• **Problema proposto 1**:
Transcreva sem mudanças o trecho do texto sobre os prazos de correção do IVA. Comece nas palavras "E dispõem o" e pare depois de "de quatro anos.".
• **Problema proposto 2**:
No texto sobre os prazos de correção do IVA, que prazo fixa o artigo 98.º, n.º 2, do Código do IVA para corrigir erros de direito?

• **Texto de origem**:

==*==

A Requerida sustenta que, não se tratando de erro imputável aos serviços, nem vigorando ao tempo dos factos, a ficção legal prevista no n.º 2 do artigo 78.º da LGT, que permitia considerar como tal o erro na autoliquidação, carecem de fundamento legal os pedidos de revisão oficiosa (em prazo alargado). No caso vertente, mostra-se intempestivo o pedido de revisão dos atos tributários referentes aos períodos 2020-01 a 2020-12, por não ter sido apresentado no prazo de reclamação administrativa, a que se refere o n.º 1 do artigo 78.º da LGT e artigo 131.º, n.º 1 do CPPT.Com efeito, tendo o pedido de revisão sido apresentado em 2023-12-28, não foi respeitado o prazo de 2 anos após a apresentação da respetiva declaração periódica
Cumpre apreciar,
O presente pedido reconduz-se a aferir se, in casu, se a Requerente pode ou não corrigir dentro do prazo de 4 anos previsto no artigo 98.º, n.º 2, do CIVA, o IVA referente aos períodos de Janeiro a Dezembro de 2020, a parte do IVA autoliquidado (no campo 4 das declarações periódicas) sobre o valor dos produtos disponibilizados com faturação “zero” relativa a descontos de quantidade concedidos aos clientes da Requerente.
Assim, com relevância para a matéria em discussão nestes autos, prevê o artigo 78.º, n.º 6, do CIVA o seguinte:
A correção de erros materiais ou de cálculo no registo a que se referem os artigos 44.º a 51.º e 65.º, nas declarações mencionadas no artigo 41.º e nas guias ou declarações mencionadas nas alíneas b) e c) do n.º 1 do artigo 67.º é facultativa quando resultar imposto a favor do sujeito passivo, mas só pode ser efetuada no prazo de dois anos, que, no caso do exercício do direito à dedução, é contado a partir do nascimento do respetivo direito nos termos do n.º 1 do artigo 22.º, sendo obrigatória quando resulte imposto a favor do Estado.
E dispõem o artigo 98.º, n.º 2, do CIVA, o seguinte:
Sem prejuízo de disposições especiais, o direito à dedução ou ao reembolso do imposto entregue em excesso só pode ser exercido até ao decurso de quatro anos após o nascimento do direito à dedução ou pagamento em excesso do imposto, respetivamente.
O legislador prevê duas modalidades de prazo para a correção em sede de IVA, com a seguinte classificação dicotómica:
(a) Correções derivadas de erro material ou de cálculo - governadas pelo artigo 78.º, n.º 6 do Código do IVA, que estabelece um prazo limite de dois anos ;
(b) Correções de erros de direito – cuja disciplina se extrai do artigo 98.º, n.º 2 do Código do IVA, que estabelece o prazo geral de quatro anos.

==*==

• **Dados fornecidos**:
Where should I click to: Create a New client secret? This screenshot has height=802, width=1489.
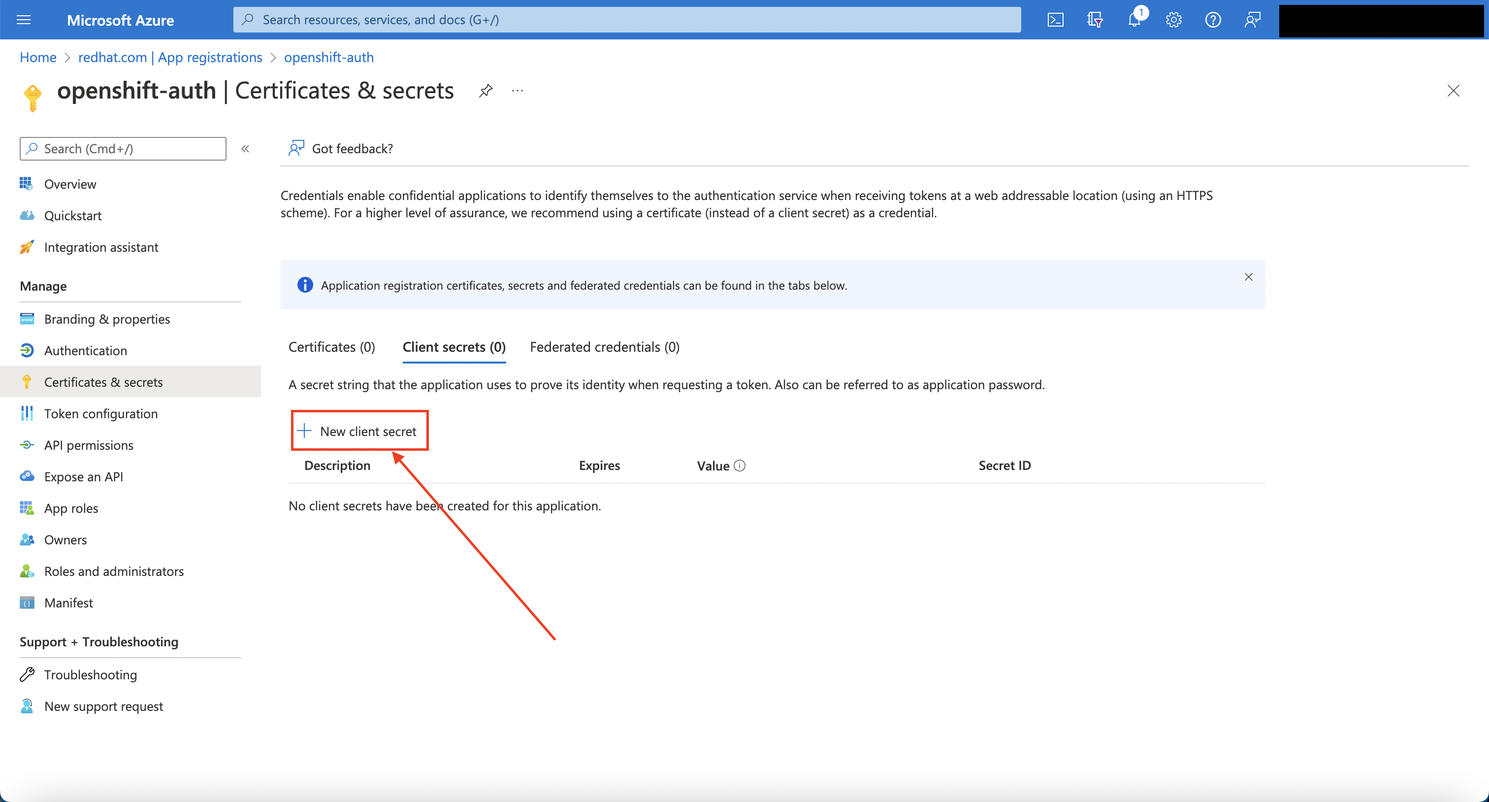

==*==

• **Resultado 1**:
E dispõem o artigo 98.º, n.º 2, do CIVA, o seguinte:
Sem prejuízo de disposições especiais, o direito à dedução ou ao reembolso do imposto entregue em excesso só pode ser exercido até ao decurso de quatro anos após o nascimento do direito à dedução ou pagamento em excesso do imposto, respetivamente.
O legislador prevê duas modalidades de prazo para a correção em sede de IVA, com a seguinte classificação dicotómica:
(a) Correções derivadas de erro material ou de cálculo - governadas pelo artigo 78.º, n.º 6 do Código do IVA, que estabelece um prazo limite de dois anos ;
(b) Correções de erros de direito – cuja disciplina se extrai do artigo 98.º, n.º 2 do Código do IVA, que estabelece o prazo geral de quatro anos.

• **Resultado 2**:
O prazo geral de quatro anos.